В течение 1904 года его здоровье, и так весьма хрупкое, с трудом выносит туманы влажного венецианского климата. Общая усталость и лихорадочное напряжение творческих поисков побуждают Амедео сделать передышку: провести несколько дней в горах, в Мисурине, что в Доломитах. Там он нарисует портрет «Молодой студент в синей блузе». Из Мисурины он снова пишет Оскару Гилья, поверяя ему то, что его терзает:
«Мой милый, милый Оскар, ты обещал завести дневник, где будешь отмечать все, что случится с тобой, начиная с того дня, как мы расстались, до нынешнего времени. С нетерпением жду его. Что до меня, я не могу выполнить обещания, ибо не в состоянии писать дневник. И не только потому, что ныне в моей жизни не происходит никаких внешних событий, — просто я думаю, что внутренние душевные состояния не могут быть излиты на бумагу, пока мы еще в их власти.
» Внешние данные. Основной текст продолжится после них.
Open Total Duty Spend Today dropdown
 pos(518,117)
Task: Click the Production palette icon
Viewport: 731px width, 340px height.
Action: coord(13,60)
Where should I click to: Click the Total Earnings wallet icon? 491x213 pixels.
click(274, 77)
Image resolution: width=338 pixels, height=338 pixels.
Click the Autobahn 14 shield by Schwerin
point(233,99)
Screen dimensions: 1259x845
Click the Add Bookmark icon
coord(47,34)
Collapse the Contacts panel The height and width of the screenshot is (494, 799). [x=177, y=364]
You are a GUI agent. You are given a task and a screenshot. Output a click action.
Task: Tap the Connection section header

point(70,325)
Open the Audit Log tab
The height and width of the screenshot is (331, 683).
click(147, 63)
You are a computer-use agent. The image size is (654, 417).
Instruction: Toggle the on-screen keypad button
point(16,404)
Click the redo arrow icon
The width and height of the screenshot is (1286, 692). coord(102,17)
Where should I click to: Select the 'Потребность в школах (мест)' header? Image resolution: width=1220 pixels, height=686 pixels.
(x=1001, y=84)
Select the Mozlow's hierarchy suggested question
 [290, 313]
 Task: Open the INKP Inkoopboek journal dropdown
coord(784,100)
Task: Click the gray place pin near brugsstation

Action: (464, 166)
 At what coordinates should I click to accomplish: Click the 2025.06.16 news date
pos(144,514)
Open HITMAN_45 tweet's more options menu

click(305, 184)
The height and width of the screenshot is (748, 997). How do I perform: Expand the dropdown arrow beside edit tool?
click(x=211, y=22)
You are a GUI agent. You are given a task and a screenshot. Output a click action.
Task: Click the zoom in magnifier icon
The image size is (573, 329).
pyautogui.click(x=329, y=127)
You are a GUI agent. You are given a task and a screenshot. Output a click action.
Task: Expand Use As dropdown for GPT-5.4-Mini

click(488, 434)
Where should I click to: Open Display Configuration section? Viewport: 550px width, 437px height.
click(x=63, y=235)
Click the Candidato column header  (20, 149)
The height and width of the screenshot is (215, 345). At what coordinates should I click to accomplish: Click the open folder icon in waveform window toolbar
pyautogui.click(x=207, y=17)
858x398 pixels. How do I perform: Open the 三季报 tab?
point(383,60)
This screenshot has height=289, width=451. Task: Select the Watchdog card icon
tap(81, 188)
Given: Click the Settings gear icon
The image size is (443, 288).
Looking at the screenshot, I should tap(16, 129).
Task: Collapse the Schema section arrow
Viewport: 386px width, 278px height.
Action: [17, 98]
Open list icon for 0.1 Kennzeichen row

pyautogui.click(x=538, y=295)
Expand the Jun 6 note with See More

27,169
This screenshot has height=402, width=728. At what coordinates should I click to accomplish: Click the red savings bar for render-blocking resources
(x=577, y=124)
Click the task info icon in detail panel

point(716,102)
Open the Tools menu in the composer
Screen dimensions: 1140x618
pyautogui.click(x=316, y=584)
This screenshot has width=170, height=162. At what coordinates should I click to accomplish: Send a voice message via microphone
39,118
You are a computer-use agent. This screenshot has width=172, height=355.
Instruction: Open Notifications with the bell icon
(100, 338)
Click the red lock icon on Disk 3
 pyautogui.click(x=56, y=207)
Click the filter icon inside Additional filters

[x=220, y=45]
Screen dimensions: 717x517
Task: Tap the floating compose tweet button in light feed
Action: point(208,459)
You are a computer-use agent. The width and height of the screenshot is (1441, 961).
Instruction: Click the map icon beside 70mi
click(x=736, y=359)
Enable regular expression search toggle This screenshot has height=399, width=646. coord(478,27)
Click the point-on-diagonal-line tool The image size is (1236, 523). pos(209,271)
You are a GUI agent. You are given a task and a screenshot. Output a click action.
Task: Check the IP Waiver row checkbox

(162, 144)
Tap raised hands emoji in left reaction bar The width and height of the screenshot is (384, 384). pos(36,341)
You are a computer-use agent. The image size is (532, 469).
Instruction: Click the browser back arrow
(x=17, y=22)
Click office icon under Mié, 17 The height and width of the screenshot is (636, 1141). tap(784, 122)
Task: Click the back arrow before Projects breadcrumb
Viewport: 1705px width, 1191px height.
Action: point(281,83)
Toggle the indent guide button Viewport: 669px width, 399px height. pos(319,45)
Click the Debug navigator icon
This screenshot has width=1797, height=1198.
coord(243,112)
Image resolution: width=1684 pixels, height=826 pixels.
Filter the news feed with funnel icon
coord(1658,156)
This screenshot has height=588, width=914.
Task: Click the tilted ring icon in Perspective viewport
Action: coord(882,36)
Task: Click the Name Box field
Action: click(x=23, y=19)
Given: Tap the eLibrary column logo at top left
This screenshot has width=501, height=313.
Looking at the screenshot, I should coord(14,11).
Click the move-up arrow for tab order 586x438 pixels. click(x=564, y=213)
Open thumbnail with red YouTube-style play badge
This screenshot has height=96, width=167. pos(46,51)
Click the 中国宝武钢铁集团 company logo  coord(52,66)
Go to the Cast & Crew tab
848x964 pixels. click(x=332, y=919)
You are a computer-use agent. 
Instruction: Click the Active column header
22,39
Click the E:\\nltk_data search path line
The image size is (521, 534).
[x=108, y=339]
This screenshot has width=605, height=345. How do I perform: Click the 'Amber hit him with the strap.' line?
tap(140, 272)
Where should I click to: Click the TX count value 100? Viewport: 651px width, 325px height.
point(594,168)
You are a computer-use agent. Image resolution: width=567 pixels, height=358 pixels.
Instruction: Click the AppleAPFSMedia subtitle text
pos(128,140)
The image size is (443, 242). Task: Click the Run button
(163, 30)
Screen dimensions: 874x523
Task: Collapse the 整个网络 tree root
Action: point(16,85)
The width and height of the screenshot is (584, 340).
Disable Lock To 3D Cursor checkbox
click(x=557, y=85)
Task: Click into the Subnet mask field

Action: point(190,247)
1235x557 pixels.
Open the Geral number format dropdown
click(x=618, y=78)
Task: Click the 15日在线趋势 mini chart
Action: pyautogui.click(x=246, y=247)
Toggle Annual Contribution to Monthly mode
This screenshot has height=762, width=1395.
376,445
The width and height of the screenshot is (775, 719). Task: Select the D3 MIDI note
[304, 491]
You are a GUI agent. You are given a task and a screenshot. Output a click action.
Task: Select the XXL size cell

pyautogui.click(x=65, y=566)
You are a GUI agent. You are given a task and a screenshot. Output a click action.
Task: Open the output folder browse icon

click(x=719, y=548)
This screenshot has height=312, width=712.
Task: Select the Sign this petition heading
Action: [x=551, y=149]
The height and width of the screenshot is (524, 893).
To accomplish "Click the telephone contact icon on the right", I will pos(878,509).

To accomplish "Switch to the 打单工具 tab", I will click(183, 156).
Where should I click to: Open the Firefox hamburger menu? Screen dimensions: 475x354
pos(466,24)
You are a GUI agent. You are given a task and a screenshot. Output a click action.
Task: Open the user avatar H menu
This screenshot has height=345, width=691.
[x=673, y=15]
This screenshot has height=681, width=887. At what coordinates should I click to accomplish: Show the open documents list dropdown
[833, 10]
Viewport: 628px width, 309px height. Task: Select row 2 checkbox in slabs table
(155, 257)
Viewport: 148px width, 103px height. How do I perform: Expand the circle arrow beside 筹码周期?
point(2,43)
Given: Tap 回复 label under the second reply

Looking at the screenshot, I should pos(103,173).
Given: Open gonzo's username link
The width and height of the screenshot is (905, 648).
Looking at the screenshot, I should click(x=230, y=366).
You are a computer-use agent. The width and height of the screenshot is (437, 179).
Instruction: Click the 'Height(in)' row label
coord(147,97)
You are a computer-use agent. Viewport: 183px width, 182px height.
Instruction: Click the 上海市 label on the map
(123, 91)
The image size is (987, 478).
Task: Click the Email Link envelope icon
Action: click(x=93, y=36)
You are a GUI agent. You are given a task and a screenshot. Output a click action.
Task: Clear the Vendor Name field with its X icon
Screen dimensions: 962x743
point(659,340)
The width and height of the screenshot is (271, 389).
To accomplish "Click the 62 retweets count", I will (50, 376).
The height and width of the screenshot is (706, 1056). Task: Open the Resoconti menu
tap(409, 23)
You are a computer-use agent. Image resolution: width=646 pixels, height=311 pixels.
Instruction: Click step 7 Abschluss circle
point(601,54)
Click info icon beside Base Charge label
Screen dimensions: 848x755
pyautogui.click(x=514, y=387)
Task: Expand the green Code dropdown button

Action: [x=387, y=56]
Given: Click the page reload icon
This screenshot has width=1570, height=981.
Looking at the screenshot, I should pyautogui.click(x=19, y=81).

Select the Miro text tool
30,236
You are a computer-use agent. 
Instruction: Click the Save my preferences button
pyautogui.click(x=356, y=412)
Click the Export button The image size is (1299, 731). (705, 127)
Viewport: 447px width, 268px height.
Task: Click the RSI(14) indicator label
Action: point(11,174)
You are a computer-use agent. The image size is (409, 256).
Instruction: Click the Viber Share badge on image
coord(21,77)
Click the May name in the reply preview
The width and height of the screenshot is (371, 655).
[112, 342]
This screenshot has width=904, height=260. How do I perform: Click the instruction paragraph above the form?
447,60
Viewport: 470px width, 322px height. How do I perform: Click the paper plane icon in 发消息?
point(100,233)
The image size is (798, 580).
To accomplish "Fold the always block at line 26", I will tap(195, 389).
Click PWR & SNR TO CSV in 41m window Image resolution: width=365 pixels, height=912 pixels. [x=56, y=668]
К чему писать, когда чувство еще живо? Все это — лишь необходимые эволюции, через которые нам так и так предстоит пройти, а важна в них лишь цель, к которой они приводят. Поверь мне, когда замысел произведения доходит до завершенности и обретает плоть, освобождаясь от пут всех частных привходящих событий, послуживших тому, чтобы он зародился и окреп, — только тогда произведение достойно того, чтобы быть переданным и воплощенным теми средствами, которые диктует избранный стиль. Четкая стилистика необходима и эффективна именно потому, что она просветляет намерения того, кто замыслил произведение, предоставляя возможность выразить то, что он не может или не должен изложить в слове; кроме всего прочего, стиль — единственный набор средств, способный вывести замысел наружу. Всякое великое произведение искусства следует рассматривать как нечто сотворенное природой. Преимущественно в его реальном эстетическом бытовании — вне предыстории и таинства его сотворения, без учета того, что двигало творцом и его волновало.